Sunburn: Doesn’t Sound Like An Emergency to Me?

Unprotected exposure to the sun, even for as little as 15 minutes, can lead to sunburn. First aid for sunburn is an essential skill this summer. Read on and learn more about how to treat sunburn.

Not all emergencies are as bad as we expect it to be. But it’s never a reason to neglect them altogether. One first aid situation that often gets neglected is sunburn. People can get sunburn when they are exposed to the sun unprotected for some time. But since its symptoms are usually minor, such as redness of skin, people tend to pay no attention to it. Knowing the first aid for sunburn is important to prevent the condition from worsening and avoid unwanted discomforts later on.

What are the signs of sunburn?

Sunburn is basically a burn that does not often appear serious. It is much like the burns caused by fire, contact with hot surface (curling iron, hot iron, or hot stove), or exposure to other forms of thermal energies. The main difference is that sunburn is due to over-exposure to the sun’s radiation and it occurs more gradually.

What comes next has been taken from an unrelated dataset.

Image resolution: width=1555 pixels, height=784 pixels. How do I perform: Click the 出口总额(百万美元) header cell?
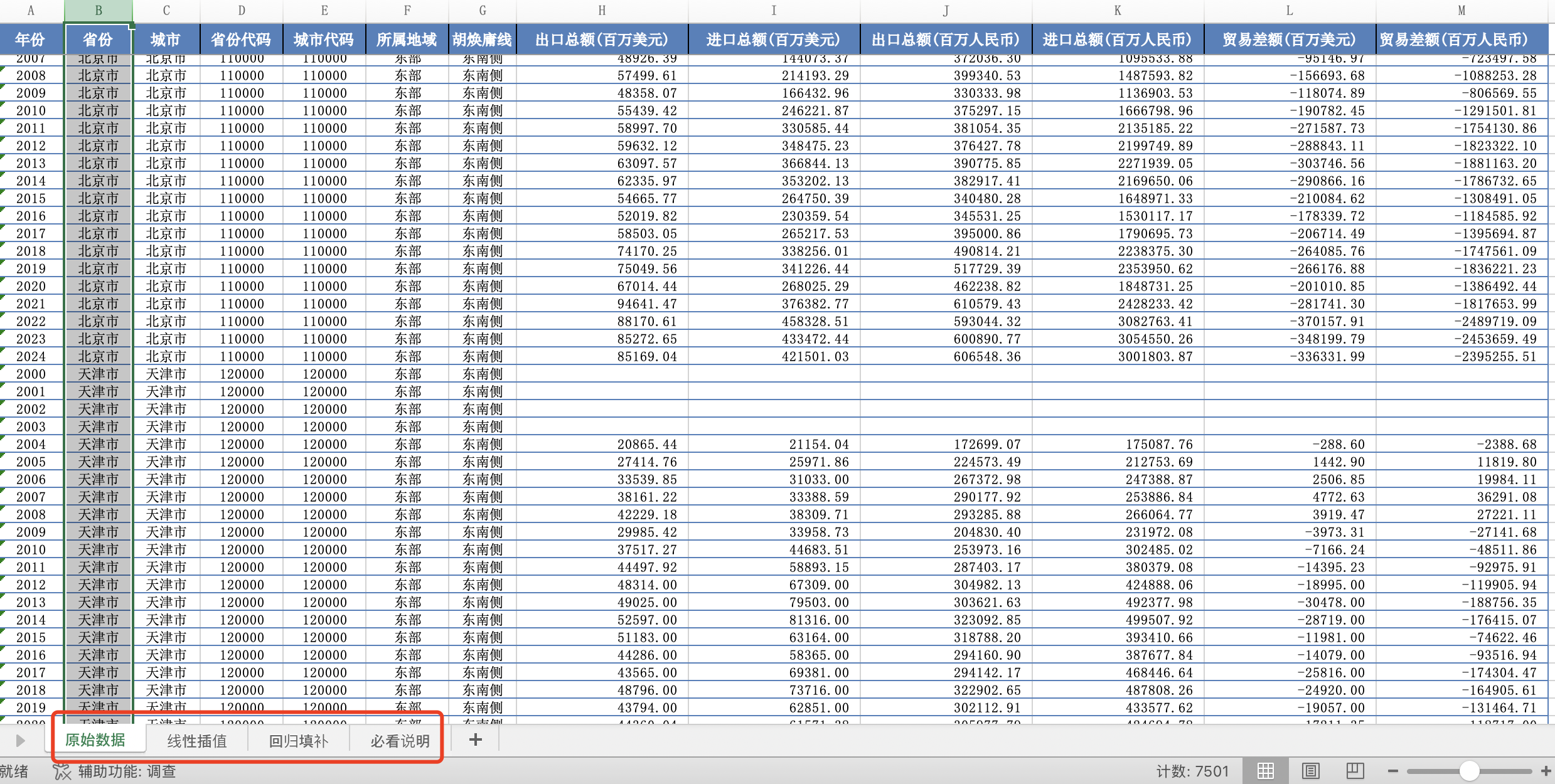click(602, 40)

Sunburns are classified as first-degree burns that can cause the skin to turn red and painful. The skin may start to peel off a day after the sunburn. In some cases, especially in prolonged unprotected exposure to the sun, the underlying layer of the skin can be burned too (considered as second-degree burn). This more severe form of sunburn can lead to blisters and swelling of the skin. Exposure to the sun rarely causes third-degree burns. Regardless of the severity of the burn, providing appropriate first aid for sunburn can greatly improve the outcome.

Icing the neck for a sunburn

Icing the neck for a sunburn

How to prevent sunburns?

The simplest way to prevent sunburn is to prevent over-exposure to ultraviolet rays of the sun. If you need to stay under the sun for some time, make sure to wear protection such as long-sleeved clothing and parts, or to apply sunscreen to skin.

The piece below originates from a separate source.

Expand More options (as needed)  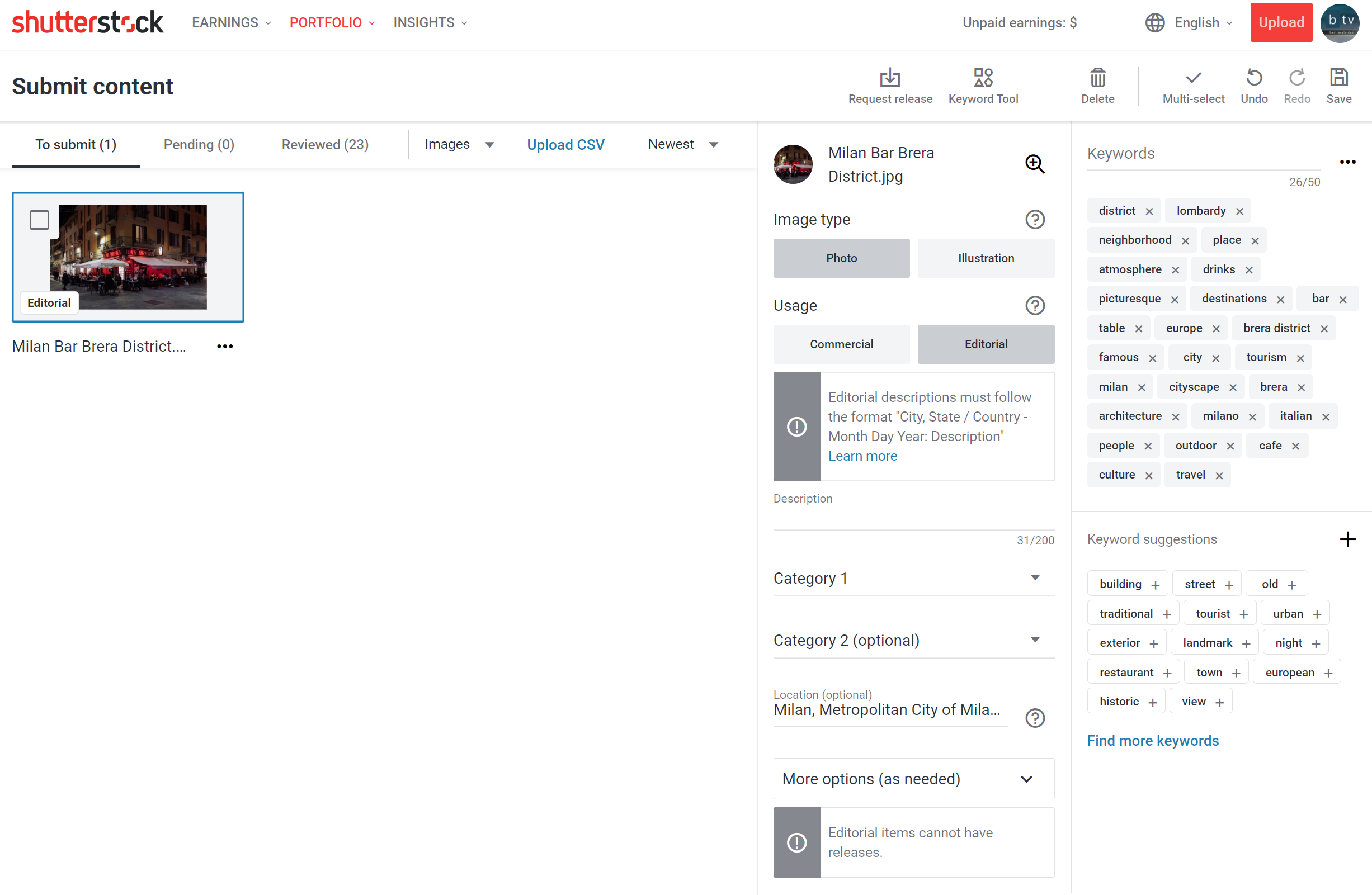[x=913, y=779]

If you have sunburn, do not take hot showers or hot bath to avoid aggravating the condition. As much as possible, minimize your exposure to the sun or protect your skin when exposed to the sun.

How to treat sunburn?

First, get under a shade to protect your skin from burning further. Mild sunburn can easily turn into a severe one with prolonged exposure to the sun. If you think you are at risk of developing sunburn, unless you really want to have a second-degree burn.

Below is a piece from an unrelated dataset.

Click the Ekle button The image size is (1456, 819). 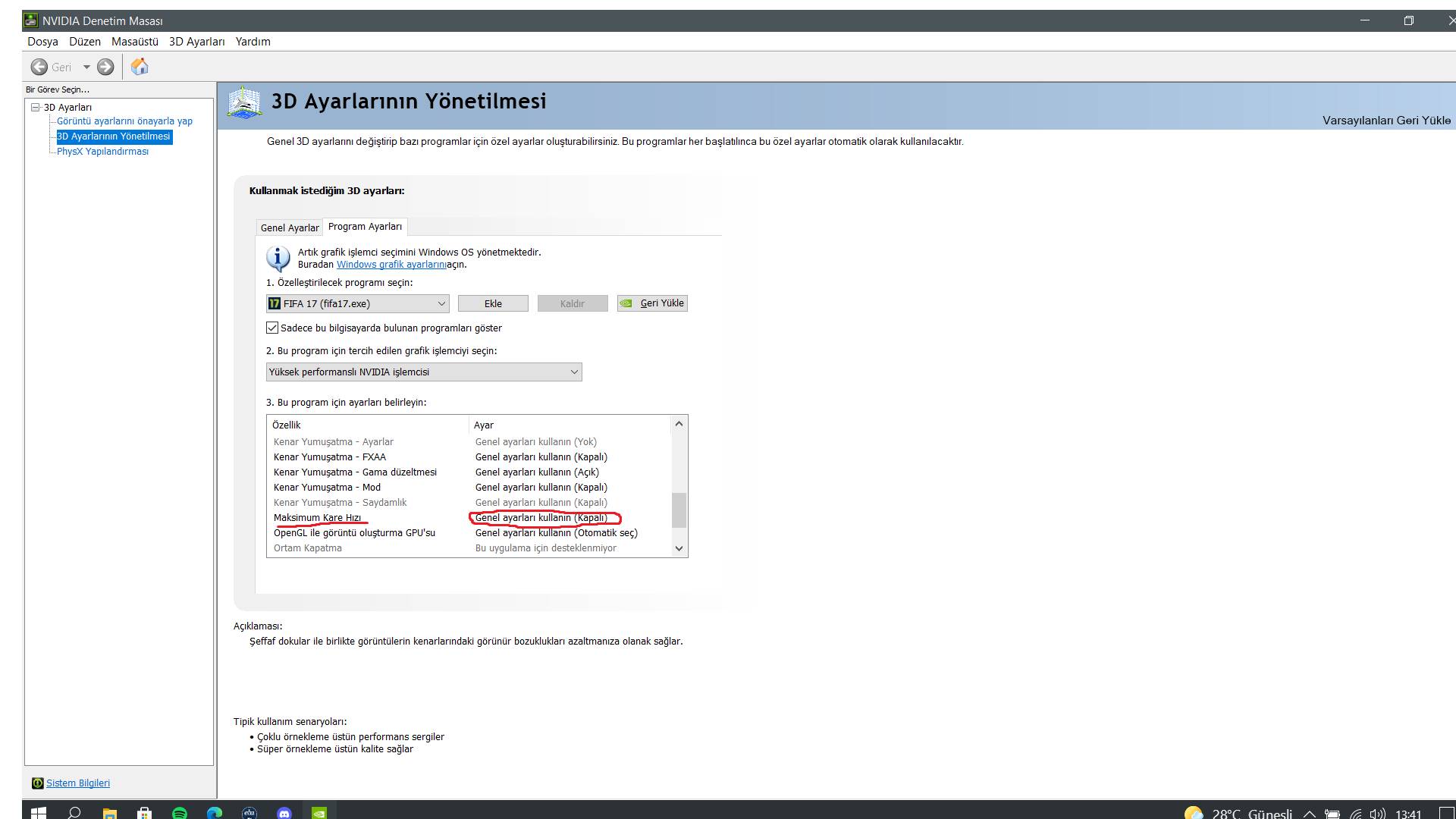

Keep the affected site cool by taking a cold shower or a bath. This soothes the skin and provides temporary relief. DO NOT apply butter or petroleum jelly on your skin. Increase your fluid intake to keep the skin well-hydrated.

Usually, minor burns heal in week’s time. But in case of severe burns, seek professional treatment to manage discomforts associated with it. First aid for sunburn and traditional remedies to burn should not be used as substitute for professional medical care.